AUTHOR=Bai Wei , Feng Yuan , Sha Sha , Zhang Qinge , Cheung Teris , Zhang Dexing , Su Zhaohui , Ng Chee H. , Xiang Yu-Tao TITLE=Comparison of Hypomanic Symptoms Between Bipolar I and Bipolar II Disorders: A Network Perspective JOURNAL=Frontiers in Psychiatry VOLUME=13 YEAR=2022 URL=https://www.frontiersin.org/journals/psychiatry/articles/10.3389/fpsyt.2022.881414 DOI=10.3389/fpsyt.2022.881414 ISSN=1664-0640 ABSTRACT=Background

Hypomanic symptoms between bipolar-I disorder (BD-I) and bipolar-II disorder (BD-II) are often indistinguishable in clinical practice. This study compared the network structure of hypomanic symptoms between patients with BD-I and BD-II.

Methods

The 32-item Hypomania Checklist (HCL-32) was used to assess hypomanic symptoms.

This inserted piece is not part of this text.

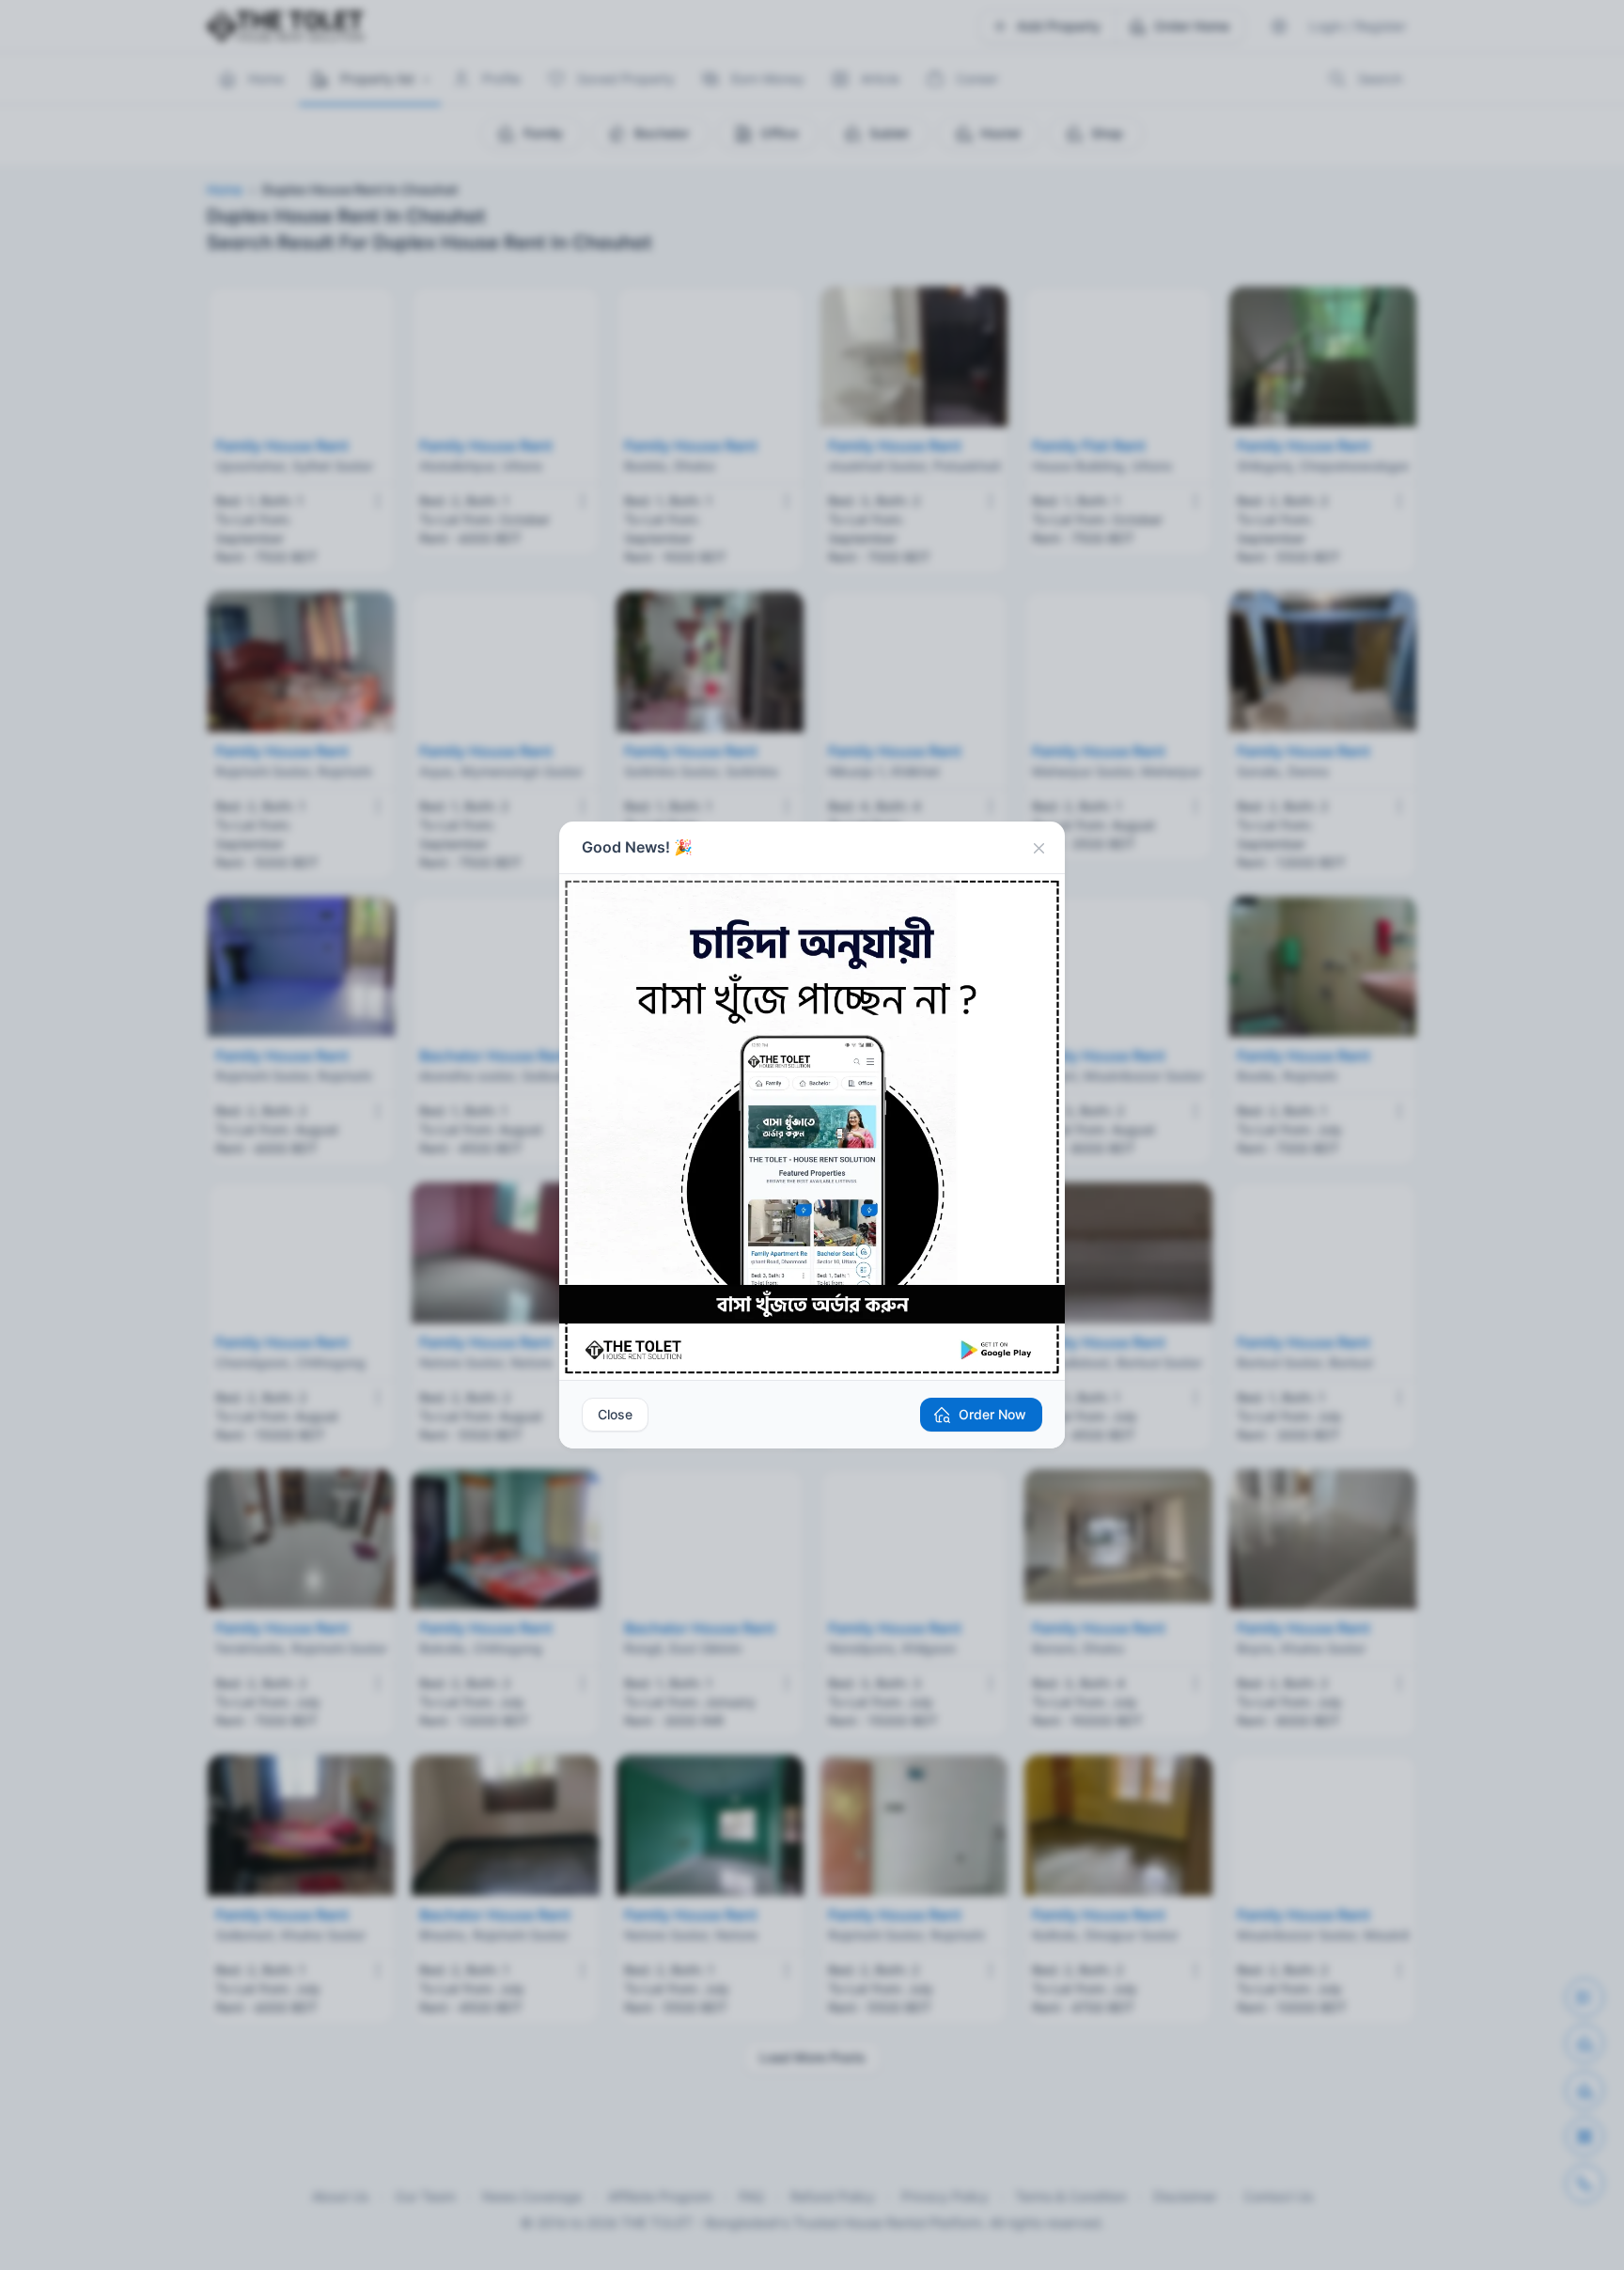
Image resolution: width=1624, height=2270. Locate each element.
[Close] (1038, 848)
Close (615, 1414)
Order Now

Network model was generated in BD-I and BD-II patients. Centrality index of strength was used to quantify the importance of each symptom in the network. The Network Comparison Test (NCT) was used to assess the differences in hypomanic symptoms between BD-I and BD-II patients.

Results

Altogether, 423 patients with BD (BD-I: 191 and BD-II: 232) were included. The most central symptom was HCL17 “I am more flirtatious and/or am more sexually active” (strength BDI = 5.21) and HCL12 “I have more ideas, I am more creative” (strength BDII = 6.84) in BD-I and BD-II samples, respectively. The results of NCT showed that four nodes (HCL12 “I have more ideas, I am more creative,” HCL17 “I am more flirtatious and/or am more sexually active,” HCL23 “My thoughts jump from topic to topic,” and HCL31 “I drink more alcohol”) were significantly different between the BD-I and BD-II samples. Two edges (HCL3 “I am more self-confident”–HCL17 “I am more flirtatious and/or am more sexually active,” and HCL10 “I am physically more active (sport, etc.)”–HCL24 “I do things more quickly and/or more easily”) were significantly stronger in BD-I compared to BD-II patients.

Conclusion

The network structure of hypomanic symptoms is different between BD-I and BD-II patients. Interventions targeting the respective central symptoms and edges should be developed for BD-I and BD-II separately.